Texte d’André Lachance, directeur des opérations baseball à Baseball Canada

Little League World Series Ottawa Ontario, le 26 août 2011 - Plus de vingt millions de dollars en équipement technologique de toutes sortes, neuf caméras situées stratégiquement autour du stade (une de plus qu’une partie régulière des ligues majeures), deux caméras suspendues, douze micros afin de capturer le moindre son, deux analystes de parties régulières des ligues majeures, deux reporters sur le terrain, plusieurs appareils sans fil, 60,000 pieds de câbles, quatre véhicules techniques de 53 pieds de long chacun et 85 moniteurs afin de proposer le jeu et les reprises sous tous les angles possibles. Bienvenue à Williamsport en Pennsylvanie, site de la série mondiale des petites ligues.

Chaque mois d’août, cette compétition regroupe des équipes provenant de partout à travers le monde afin de déterminer qui pourra passer l’hiver à prétendre être la meilleure équipe au monde dans la catégorie des 13 ans et moins. La chaîne sportive ESPN présente plus de 30 parties de cet événement alors que plusieurs autres chaînes sportives spécialisées reprennent ces images pour la retransmission ou pour les bulletins de nouvelles de fin de soirée. C’est à se demander si cette compétition sert la cause des jeunes sportifs et si le sport en général n’est pas aux prises avec le même malaise. Quel est vraiment l’intérêt de présenter une telle compétition à la télévision?

Alors que certaines compétitions sont nécessaires à un certain stade de développement, elles ne représentent pas un investissement rentable dans le développement sportif de nos enfants. Par exemple, l’envoi d’une équipe jeunesse de soccer du Québec à un championnat national organisé en Alberta coûte environ 26 000 $, soit à peu près l’équivalent d’un entraîneur à plein temps pendant six mois! Et les équipes sportives prétendent manquer d’argent pour fonctionner convenablement! Est-ce que nous investissons vraiment nos ressources financières au bon endroit?

En regardant ces parties à la télévision et malgré le fait que ces jeunes hommes revêtissent un uniforme semblable à ce que l’on peut retrouver dans les grandes ligues, nous oublions trop souvent que ces jeunes de 13 ans ne sont pas des adultes en miniatures et que leur habileté à faire face à la pression et à toute cette couverture médiatique n’est pas au même point qu’un jeune adulte avec le bagage d’entraînement et d’expériences sportives. Derrière cette exagération face aux compétitions et du même coup ce sous-entraînement se cachent des attitudes de parents et d’entraîneurs qui vont frémir.
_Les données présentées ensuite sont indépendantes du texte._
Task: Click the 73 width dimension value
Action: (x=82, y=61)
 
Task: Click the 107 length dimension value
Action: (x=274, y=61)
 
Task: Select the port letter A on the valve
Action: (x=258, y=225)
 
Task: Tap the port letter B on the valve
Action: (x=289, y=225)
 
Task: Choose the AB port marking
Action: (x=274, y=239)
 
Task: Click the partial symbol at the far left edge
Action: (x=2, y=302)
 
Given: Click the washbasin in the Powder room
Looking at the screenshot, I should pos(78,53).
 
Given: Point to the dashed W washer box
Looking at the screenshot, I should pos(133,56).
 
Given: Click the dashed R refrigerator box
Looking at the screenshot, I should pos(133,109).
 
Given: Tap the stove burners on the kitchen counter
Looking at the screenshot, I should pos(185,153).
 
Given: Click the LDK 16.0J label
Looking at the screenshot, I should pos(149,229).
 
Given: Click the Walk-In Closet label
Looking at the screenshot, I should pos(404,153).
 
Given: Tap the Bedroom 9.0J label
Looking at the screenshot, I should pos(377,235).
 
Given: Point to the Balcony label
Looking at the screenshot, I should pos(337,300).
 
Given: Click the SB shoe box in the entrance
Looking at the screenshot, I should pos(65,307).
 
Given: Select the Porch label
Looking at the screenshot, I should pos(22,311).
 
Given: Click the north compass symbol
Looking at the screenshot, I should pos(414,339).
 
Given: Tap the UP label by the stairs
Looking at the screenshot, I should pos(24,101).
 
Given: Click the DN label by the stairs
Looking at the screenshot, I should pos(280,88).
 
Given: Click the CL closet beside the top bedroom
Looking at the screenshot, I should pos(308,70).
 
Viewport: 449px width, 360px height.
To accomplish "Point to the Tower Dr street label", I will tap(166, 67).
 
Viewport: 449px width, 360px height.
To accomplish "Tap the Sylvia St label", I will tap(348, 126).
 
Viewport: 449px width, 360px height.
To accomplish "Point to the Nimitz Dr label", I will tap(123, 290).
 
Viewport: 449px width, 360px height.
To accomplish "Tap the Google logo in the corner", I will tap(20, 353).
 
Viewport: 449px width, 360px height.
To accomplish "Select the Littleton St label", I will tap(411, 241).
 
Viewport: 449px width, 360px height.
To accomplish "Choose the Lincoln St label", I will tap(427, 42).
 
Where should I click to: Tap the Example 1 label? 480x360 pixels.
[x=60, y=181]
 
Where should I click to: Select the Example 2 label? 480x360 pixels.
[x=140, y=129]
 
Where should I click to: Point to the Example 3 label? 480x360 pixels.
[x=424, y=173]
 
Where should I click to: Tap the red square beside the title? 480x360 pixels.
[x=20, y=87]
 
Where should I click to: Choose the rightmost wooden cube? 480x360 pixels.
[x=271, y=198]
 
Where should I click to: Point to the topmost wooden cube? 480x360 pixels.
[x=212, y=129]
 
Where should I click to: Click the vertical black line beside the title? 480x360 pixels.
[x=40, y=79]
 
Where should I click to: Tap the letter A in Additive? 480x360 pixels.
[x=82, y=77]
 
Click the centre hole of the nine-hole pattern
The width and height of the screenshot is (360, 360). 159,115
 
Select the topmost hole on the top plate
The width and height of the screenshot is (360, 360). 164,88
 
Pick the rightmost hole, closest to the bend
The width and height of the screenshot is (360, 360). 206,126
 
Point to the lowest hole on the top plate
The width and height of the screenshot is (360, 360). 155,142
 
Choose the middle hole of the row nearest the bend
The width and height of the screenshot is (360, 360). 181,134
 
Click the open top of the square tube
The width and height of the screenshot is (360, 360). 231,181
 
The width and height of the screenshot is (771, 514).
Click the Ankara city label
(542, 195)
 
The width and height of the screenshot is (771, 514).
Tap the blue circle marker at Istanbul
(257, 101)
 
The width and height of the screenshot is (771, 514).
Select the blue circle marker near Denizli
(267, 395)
Ces entraîneurs doivent faire relever le jeu de ces jeunes pré-adolescents et du même coup dévier de leur tâche première de faire du sport un milieu favorisant le développement global des habiletés sportives tout en évitant la spécialisation précoce. Invoquer l’excuse que « les joueurs aiment prendre part à des compétitions et ne sont pas motivés à juste s’entraîner » n’est qu’un reflet de leur incapacité d’offrir un entraînement de qualité. Tout dépend de leurs compétences.
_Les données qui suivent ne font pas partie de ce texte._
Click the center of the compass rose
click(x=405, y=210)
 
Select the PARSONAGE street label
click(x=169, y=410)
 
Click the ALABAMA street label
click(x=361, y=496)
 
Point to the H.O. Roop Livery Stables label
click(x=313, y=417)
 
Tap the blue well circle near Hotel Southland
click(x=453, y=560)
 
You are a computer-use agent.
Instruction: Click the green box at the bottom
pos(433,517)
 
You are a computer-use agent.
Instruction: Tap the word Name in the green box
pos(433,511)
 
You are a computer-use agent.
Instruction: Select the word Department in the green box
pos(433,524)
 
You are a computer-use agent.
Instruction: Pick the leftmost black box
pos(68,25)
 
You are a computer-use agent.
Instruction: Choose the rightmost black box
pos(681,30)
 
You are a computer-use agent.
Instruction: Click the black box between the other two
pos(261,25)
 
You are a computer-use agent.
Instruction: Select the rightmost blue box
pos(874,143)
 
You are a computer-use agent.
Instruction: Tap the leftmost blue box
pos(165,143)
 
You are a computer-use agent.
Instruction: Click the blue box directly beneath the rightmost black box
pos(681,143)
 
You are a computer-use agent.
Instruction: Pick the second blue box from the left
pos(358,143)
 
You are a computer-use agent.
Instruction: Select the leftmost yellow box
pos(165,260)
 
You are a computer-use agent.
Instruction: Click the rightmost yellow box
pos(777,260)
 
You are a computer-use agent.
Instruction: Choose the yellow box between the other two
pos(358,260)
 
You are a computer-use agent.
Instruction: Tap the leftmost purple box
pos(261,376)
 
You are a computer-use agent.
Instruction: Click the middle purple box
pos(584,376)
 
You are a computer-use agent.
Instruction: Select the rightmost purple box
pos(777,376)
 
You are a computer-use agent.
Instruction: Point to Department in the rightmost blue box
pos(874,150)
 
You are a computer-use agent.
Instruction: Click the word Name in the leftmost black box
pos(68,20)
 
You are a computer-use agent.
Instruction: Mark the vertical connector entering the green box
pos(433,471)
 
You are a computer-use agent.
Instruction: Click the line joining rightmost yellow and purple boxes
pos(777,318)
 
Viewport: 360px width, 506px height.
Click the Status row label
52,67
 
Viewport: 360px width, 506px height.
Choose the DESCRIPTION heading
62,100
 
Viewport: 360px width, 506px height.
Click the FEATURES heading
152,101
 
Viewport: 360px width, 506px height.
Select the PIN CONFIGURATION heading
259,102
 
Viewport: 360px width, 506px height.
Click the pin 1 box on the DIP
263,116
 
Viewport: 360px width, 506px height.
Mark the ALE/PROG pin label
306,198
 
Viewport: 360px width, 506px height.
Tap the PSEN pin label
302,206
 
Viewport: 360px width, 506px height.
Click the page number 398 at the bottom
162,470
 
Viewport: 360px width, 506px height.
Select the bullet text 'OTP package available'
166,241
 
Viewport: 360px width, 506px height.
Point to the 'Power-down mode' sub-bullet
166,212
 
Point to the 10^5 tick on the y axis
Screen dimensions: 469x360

La date limite choisie pour l’admissibilité à la série mondiale des petites ligues est le 1er avril ce qui signifie que pour être admissible à jouer, un enfant ne peut atteindre l’âge de 13 ans avant le 1er avril de l’année en cours.

En regardant l’édition 2011 de la compétition, il est à noter que 75 % des jeunes sont nés entre les mois d’avril et d’octobre laissant ainsi peu de places aux jeunes nés entre les mois de novembre et mars. Cette observation n’est pas une coïncidence alors que les certains de ces jeunes garçons sont directement dans leur puberté et une différence de 8-9 mois à cet âge fait toute la différence du monde. Il y a donc également une différence notable entre la force du bras, la puissance générale et la coordination des mouvements. Dans certains cas, nous avons des hommes qui jouent sur le même terrain que des enfants.

Comme la série mondiale des petites ligues est constituée d’équipe d’étoiles, il devient alors évident d’y constater que ces équipes seront constituées de jeunes hommes nés près de la date limite permise. Si vous avez comme plan de concevoir un enfant et de favoriser son succès, vous avez maintenant la recette du bon timing !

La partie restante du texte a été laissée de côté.